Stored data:
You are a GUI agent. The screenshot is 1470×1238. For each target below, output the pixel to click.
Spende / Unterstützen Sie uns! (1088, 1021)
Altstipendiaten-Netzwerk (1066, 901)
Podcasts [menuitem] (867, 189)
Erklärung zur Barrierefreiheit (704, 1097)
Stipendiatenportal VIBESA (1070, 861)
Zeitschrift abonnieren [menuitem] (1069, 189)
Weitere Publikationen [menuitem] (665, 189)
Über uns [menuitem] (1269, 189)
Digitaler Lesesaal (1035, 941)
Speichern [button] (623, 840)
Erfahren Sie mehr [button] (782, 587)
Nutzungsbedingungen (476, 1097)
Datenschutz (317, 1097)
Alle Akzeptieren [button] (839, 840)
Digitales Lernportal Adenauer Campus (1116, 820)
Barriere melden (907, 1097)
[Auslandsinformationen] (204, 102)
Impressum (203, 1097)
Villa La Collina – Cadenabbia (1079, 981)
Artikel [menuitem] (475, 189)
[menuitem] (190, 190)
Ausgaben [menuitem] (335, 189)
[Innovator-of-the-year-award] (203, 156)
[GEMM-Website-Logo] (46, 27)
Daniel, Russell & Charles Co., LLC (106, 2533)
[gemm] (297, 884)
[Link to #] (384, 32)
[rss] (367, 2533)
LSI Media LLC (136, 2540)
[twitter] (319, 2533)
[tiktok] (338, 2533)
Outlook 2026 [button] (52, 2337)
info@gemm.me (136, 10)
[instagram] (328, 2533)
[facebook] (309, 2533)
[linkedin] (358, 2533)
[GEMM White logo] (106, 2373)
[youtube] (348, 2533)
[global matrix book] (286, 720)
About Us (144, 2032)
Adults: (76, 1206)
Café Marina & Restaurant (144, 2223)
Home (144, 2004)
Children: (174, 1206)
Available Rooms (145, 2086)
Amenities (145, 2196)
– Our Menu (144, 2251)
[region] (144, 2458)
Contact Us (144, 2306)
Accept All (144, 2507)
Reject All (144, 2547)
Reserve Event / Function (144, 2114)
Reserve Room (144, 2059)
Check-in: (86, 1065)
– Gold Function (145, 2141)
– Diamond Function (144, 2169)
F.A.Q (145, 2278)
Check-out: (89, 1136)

* What to produce
All lines from the one containing "[global matrix book] (286, 720)" through the last line of the data must be set down exactly. No other lines belong in the answer.

* Solution for this problem
[global matrix book] (286, 720)
About Us (144, 2032)
Adults: (76, 1206)
Café Marina & Restaurant (144, 2223)
Home (144, 2004)
Children: (174, 1206)
Available Rooms (145, 2086)
Amenities (145, 2196)
– Our Menu (144, 2251)
[region] (144, 2458)
Contact Us (144, 2306)
Accept All (144, 2507)
Reject All (144, 2547)
Reserve Event / Function (144, 2114)
Reserve Room (144, 2059)
Check-in: (86, 1065)
– Gold Function (145, 2141)
– Diamond Function (144, 2169)
F.A.Q (145, 2278)
Check-out: (89, 1136)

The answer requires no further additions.